Speaking to Joy FM a farmer in the area appealed for an expansion of the project :
''The communities that depend on this dams are many, we cannot say that the government has not done anything for us because our animals drink from it so we do not have to go to long distances looking for them. The only problem is we are too many and the dam is too small to serve all of us, therefore, we appeal to the government to come and expand it for us''.
Meanwhile, the National Democratic Congress, NDC in a statement described the dams as ''dugouts and unfit for the purpose for which they were constructed.
“It has now emerged that in place of the small-scale irrigation Dams the NPP promised the people, what they have provided so far can best be described as dugouts or excavated ponds. In the Upper East Region, for instance, the government is said to have completed about 40 of these so-called Dams (excavated ponds and dugouts) out of the 140 they were allocated in the year 2018.”

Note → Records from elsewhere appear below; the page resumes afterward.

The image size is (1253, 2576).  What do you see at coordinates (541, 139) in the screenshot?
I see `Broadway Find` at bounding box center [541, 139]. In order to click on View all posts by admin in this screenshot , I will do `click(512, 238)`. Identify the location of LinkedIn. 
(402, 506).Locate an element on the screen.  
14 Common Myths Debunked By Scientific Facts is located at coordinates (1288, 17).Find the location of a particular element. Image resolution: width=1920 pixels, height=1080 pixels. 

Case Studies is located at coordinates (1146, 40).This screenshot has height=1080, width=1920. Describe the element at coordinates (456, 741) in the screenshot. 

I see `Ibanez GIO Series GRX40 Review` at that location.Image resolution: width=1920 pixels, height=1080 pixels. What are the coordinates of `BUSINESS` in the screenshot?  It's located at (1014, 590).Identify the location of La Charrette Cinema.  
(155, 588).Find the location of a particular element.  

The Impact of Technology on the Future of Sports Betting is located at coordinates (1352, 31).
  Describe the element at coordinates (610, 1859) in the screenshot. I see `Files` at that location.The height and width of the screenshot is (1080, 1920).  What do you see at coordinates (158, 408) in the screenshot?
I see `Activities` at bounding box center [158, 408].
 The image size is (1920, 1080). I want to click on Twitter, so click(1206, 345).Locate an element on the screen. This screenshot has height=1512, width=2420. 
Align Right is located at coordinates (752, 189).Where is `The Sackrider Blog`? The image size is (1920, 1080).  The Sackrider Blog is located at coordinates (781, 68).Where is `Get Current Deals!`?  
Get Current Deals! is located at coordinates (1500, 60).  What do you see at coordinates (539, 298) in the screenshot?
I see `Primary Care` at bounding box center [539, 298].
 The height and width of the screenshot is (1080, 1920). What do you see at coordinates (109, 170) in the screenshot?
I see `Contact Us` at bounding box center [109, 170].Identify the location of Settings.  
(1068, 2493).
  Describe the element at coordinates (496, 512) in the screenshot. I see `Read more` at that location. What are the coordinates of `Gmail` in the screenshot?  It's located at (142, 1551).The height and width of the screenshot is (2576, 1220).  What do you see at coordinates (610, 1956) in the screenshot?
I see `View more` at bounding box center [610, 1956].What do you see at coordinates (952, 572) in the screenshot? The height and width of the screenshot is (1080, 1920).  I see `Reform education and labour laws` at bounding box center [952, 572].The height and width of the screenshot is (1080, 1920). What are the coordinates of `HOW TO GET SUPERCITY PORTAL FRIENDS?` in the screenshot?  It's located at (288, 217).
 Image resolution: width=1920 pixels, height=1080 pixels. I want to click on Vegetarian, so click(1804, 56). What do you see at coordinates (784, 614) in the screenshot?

The incumbent New Patriotic Party, NPP responding to the statement of the opposition noted only four out of over 300 ongoing dams constructed have become a matter of concern due to their nature.
“Currently, three hundred (300) dams are under construction. Four (4) out of the three hundred (300) dams, representing 1.3%, are the only ones to have recorded challenges. These include ongoing works at the dam at Kajelo in the Kassena-Nankana West District which was damaged by unexpected rainfall. The damage has since been rectified. It is these four (4), that the NDC (which continuously fails to provide alternative solutions to the irrigation challenges up north), suggests are evidence of a failed program which has caused financial loss to the State. About 99% of the projects are proceeding without incident. Some of the projects have already started serving the beneficiary communities well.
''Seventy (70) of the dams in the Upper East Region will be available for use before the peak of the rainy season. The remaining dams are expected to be completed after the rainy season. Therefore, the claim that only forty (40) dams have so far been constructed is another one of the usual falsehoods the NDC often attempts to feed the Ghanaian public with''.